Dopo le espulsioni ordinate dal presidente, secondo i giornali transalpini, la popolazione sta varcando le Alpi. Dove però troverà soltanto altri sgomberi
Lo scrive Le Figaro: l’Italia, che ha tra i 120mila e i 140mila zingari nel suo territorio, per metà italiani e per metà provenienti dall’Europa centrale (soprattutto ex Jugoslavia e Romania), ha paura di essere invasa dai rom espulsi dalla Francia dopo i recenti provvedimenti del presidente Sarkozy.
PASSAGGI SOSPETTI – A Ponte Galeria, uno dei quartieri difficili della capitale, la polizia ha recuperato derrate alimentari con etichette francesi in un campo. E la polizia ha inoltre rilevato che le famiglie che viaggiano con auto e rimorchi immatricolati in Francia sono arrivate nella Città Eterna. Alla frontiera di Ventimiglia la polizia ha anche riferito di un flusso crescente di passaggi provenienti dalla Francia. A San Remo, in Liguria, le forze di sicurezza sono intervenute alla fine di agosto per bloccare un gruppo di nomadi che cercavano di insediarsi in una zona industriale. E nel frattempo qualche guaio per il provvedimento è arrivato. “Il tribunale amministrativo di Lilla ha annullato martedì 31 agosto sette ordini di accompagno alla frontiera nei confronti di altrettanti rom”, ricorda La Croix, il giornale cattolico francese, la versione d’oltralpe del nostro Avvenire. “Il giudice”, continua il giornale, chiamando in causa la giurisprudenza amministrativa francese – una delle colonne dellaRepublique – “considerando che l’occupazione illegale di un terreno e l’insalubrità di per se non sono sufficienti a causare una minaccia all’ordine pubblico, ha ribadito che la giurisprudenza francese interpreta tale nozione in senso strettamente restrittivo”.
NORME PIU’ SEVERE? – Anche in Italia però la situazione non è rosea per i rom.

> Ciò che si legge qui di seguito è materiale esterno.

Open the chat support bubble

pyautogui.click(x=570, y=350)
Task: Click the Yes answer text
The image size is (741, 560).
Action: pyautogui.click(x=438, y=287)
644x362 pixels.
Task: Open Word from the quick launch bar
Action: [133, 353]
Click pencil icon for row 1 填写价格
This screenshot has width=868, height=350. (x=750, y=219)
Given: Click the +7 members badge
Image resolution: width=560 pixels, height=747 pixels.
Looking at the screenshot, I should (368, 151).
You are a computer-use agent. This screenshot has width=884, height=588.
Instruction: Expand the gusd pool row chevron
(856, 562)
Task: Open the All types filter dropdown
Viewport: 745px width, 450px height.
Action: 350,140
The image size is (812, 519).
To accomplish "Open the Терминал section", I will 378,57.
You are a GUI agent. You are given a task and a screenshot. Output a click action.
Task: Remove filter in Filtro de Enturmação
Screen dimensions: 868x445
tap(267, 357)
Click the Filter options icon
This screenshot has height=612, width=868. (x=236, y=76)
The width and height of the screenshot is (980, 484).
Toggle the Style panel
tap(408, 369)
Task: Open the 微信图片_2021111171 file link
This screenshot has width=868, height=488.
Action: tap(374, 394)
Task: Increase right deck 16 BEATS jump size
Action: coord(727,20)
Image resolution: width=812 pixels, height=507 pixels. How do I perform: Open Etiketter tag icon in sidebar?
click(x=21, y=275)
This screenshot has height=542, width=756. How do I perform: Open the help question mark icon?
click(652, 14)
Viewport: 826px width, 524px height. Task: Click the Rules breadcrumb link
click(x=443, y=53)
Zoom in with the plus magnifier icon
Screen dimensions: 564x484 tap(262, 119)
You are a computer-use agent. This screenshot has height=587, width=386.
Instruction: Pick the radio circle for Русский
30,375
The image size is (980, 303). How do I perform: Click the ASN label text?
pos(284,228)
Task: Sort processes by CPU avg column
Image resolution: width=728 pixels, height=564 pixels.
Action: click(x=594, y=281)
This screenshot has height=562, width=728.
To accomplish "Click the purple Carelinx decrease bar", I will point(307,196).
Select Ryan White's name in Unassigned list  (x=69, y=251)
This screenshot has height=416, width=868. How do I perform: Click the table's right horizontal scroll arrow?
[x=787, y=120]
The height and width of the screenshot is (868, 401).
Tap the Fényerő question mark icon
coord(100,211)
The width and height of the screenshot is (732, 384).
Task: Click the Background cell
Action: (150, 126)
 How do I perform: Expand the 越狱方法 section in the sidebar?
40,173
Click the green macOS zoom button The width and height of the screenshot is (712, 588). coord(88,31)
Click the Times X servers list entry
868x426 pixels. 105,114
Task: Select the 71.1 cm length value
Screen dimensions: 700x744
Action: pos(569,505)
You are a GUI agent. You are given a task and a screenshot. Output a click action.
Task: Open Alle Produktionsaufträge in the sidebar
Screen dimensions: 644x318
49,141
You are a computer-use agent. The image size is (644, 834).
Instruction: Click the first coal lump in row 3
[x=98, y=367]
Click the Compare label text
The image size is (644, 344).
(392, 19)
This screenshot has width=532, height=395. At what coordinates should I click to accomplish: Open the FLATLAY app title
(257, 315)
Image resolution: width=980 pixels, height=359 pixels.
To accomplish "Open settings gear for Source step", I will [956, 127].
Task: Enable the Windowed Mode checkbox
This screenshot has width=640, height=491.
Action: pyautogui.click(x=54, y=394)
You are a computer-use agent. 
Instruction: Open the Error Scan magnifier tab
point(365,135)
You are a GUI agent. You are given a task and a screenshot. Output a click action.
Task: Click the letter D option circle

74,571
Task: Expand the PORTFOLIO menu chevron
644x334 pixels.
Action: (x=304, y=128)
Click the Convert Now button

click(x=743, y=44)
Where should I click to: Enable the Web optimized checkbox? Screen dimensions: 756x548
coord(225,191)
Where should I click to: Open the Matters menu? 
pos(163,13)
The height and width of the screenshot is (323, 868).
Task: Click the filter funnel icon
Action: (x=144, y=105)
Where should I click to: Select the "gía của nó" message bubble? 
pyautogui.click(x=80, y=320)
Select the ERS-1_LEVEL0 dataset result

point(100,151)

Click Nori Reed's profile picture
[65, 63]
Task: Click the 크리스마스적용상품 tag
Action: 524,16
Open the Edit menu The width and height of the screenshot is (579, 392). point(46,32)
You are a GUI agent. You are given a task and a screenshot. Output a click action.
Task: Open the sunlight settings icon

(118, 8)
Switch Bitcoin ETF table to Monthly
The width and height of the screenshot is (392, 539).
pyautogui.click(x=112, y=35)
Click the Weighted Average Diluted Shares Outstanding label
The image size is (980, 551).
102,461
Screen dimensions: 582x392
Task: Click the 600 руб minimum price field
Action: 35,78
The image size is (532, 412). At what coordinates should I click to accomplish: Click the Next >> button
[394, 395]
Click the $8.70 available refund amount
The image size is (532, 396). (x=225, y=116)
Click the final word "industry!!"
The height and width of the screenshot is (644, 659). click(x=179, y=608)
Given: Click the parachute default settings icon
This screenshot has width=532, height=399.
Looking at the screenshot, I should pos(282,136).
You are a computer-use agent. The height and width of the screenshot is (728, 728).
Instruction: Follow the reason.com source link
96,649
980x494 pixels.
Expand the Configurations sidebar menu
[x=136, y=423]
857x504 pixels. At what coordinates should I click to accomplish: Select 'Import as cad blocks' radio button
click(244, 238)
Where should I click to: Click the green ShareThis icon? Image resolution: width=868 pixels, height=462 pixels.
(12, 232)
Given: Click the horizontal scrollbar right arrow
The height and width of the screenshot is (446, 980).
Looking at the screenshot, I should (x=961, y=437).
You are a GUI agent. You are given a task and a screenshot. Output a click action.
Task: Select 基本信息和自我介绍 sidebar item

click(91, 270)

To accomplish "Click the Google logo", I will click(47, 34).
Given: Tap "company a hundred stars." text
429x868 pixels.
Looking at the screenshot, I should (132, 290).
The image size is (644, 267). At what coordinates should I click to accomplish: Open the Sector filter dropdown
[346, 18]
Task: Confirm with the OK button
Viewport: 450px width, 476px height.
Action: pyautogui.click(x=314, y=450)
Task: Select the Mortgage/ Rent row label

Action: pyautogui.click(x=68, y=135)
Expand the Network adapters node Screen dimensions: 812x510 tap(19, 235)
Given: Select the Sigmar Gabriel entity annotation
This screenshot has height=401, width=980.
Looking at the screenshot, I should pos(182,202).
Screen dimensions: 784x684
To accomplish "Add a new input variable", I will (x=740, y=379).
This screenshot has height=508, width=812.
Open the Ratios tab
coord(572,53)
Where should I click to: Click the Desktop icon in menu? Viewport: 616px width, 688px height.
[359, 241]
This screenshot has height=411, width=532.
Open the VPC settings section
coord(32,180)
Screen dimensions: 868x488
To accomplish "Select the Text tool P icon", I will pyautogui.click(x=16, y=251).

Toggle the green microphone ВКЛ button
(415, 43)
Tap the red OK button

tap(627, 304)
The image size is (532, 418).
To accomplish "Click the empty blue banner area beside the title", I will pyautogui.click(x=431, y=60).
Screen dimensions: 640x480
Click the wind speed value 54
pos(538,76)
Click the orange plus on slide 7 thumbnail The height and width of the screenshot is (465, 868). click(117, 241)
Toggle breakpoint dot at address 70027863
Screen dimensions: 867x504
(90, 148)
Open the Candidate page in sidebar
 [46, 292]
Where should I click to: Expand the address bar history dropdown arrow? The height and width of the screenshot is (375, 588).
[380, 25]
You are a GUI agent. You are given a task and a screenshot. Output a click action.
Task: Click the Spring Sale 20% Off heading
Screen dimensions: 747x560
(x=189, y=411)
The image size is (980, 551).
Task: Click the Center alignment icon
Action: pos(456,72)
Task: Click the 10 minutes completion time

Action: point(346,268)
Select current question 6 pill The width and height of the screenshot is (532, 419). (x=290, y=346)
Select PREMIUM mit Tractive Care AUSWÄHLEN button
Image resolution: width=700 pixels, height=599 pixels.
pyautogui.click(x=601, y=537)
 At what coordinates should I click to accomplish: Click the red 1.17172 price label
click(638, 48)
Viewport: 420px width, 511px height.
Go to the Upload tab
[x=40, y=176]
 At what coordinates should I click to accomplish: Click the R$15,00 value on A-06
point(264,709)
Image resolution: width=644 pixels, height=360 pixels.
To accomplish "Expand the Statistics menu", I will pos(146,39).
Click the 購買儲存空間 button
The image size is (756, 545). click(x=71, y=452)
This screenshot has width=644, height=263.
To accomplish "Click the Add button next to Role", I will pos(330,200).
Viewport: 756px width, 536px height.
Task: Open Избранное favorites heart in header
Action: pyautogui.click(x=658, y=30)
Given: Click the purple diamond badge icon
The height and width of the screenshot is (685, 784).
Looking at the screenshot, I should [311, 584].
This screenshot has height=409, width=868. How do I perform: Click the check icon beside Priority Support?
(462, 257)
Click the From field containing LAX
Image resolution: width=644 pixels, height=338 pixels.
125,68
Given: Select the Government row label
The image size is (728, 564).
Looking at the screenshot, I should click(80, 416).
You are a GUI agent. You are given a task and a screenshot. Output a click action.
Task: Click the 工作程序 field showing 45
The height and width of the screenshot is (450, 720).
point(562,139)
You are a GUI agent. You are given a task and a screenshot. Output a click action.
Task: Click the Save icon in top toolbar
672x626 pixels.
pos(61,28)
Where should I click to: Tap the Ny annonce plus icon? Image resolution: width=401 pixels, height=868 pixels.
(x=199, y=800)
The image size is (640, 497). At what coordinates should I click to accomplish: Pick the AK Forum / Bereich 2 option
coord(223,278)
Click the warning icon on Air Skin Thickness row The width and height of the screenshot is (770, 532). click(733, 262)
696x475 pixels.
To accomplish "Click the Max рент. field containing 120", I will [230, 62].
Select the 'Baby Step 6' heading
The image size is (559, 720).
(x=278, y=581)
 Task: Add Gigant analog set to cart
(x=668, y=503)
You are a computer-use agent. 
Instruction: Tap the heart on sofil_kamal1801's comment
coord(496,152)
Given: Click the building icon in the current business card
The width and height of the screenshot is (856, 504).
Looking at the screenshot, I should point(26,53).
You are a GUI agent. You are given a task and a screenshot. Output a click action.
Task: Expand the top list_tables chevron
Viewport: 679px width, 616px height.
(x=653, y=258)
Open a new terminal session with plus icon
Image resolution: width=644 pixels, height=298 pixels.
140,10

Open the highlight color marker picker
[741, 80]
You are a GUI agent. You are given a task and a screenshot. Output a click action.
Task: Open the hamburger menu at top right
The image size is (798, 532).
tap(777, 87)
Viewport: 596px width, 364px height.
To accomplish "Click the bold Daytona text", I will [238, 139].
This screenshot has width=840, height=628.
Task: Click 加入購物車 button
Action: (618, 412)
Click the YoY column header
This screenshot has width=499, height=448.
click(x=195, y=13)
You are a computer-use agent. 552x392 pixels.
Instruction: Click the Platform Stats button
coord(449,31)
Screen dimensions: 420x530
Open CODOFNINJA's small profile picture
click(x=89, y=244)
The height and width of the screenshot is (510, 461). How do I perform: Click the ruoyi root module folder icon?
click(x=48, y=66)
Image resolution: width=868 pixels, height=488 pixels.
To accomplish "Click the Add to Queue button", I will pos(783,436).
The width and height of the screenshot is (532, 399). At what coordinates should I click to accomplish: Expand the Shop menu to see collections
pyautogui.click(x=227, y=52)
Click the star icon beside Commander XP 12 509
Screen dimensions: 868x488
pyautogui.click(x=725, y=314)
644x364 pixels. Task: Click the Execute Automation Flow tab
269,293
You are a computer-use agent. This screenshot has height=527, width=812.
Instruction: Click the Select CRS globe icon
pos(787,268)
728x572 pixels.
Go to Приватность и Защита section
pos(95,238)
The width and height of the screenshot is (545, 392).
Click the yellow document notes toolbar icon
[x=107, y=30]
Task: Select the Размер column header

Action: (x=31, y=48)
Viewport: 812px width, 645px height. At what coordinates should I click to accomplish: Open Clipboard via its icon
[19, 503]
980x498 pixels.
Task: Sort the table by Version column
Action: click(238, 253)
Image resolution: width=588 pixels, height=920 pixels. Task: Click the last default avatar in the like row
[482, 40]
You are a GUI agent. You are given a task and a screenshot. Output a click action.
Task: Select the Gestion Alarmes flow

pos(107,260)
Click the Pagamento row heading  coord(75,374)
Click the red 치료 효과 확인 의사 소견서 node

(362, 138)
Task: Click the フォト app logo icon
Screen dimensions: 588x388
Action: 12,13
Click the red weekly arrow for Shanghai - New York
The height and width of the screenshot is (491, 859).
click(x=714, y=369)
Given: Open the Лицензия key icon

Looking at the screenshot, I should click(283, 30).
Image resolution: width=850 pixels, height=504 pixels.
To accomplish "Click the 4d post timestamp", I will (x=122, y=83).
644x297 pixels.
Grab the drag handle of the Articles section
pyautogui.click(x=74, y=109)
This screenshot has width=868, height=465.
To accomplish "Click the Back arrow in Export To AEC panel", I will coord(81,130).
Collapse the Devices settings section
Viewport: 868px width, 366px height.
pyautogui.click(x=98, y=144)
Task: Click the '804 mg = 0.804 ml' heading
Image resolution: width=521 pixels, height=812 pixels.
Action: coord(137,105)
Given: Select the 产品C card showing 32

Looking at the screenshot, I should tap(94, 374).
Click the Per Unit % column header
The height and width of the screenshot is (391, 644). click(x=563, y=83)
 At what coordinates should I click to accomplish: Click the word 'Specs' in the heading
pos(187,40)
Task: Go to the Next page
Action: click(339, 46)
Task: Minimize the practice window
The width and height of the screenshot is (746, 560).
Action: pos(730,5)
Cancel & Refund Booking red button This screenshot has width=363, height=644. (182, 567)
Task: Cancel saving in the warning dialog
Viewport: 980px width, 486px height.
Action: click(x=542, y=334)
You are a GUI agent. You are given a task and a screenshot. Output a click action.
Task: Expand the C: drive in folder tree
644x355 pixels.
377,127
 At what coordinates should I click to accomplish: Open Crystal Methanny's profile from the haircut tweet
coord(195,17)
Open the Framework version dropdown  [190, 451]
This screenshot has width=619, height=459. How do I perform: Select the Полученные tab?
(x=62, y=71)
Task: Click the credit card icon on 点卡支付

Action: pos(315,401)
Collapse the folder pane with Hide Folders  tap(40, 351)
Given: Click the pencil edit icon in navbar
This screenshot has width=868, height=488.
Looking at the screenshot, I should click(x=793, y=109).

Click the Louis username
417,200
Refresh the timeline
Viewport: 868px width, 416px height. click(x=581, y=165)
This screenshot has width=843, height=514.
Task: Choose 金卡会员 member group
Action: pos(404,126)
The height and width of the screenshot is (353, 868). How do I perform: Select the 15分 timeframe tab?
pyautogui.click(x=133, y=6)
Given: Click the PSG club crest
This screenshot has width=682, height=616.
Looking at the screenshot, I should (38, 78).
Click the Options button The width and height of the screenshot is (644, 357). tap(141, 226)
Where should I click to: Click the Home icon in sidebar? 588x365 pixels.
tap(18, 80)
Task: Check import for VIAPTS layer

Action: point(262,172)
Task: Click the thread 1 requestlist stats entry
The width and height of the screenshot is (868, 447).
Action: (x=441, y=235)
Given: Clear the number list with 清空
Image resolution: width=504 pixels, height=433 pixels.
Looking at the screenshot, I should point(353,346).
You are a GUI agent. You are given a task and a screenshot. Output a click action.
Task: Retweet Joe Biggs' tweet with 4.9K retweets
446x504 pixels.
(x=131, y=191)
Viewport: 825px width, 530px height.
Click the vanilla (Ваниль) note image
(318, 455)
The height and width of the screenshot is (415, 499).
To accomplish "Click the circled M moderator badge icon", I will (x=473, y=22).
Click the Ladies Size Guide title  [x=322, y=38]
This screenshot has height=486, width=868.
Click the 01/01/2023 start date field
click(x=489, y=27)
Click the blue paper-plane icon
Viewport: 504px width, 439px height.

Il Comune di Roma ha cominciato a smantellare alcuni accampamenti illegali di nomadi che si sono moltiplicate negli ultimi mesi intorno alla Capitale. “Al ritmo di cinque sgomberi a settimana, speriamo di finire in dieci mesi e mezzo”, ha dichiarato ha detto il sindaco presso la sede del Comune affermando che l’operazione di polizia sarebbe stato accompagnato da una sistemazione alternativa o da offerte, alle persone interessate, di rimpatriare nei loro paesi di origine. Le operazioni, decise all’inizio dell’estate, sono state accelerate dopo la morte di un bambino di 3 anni alla fine di agosto nel rogo accidentale in una roulotte nel sud-ovest di Roma. Circa 2500 persone vivono in questi campi disseminati in lotti liberi, sotto i ponti e i cavalcavia o nei depositi, le ferrovie e i capannoni industriali abbandonati.
I FRANCESI SONO CON LUI – Ma secondo un sondaggio, commissionato da OpinionWay per Le Figaro, in materia di sicurezza, in Francia, nessuno batte il presidente Sarkozy. Il 69% degli intervistati approva lo smantellamento dei campi rom illegali e il 65% risulta a favore della loro deportazione in Romania. Questi risultati confermano altri sondaggi negli ultimi giorni. Nel dettaglio, l’approvazione arriva dai sostenitori del FN (97%) che approvano la politica di espulsione dei rom da parte del governo. Ma la sorpresa, più che da 92% degli elettori UMP, arriva proprio dal quel 74 % degli elettori di Bayrou, l’elettorato moderato, praticamente.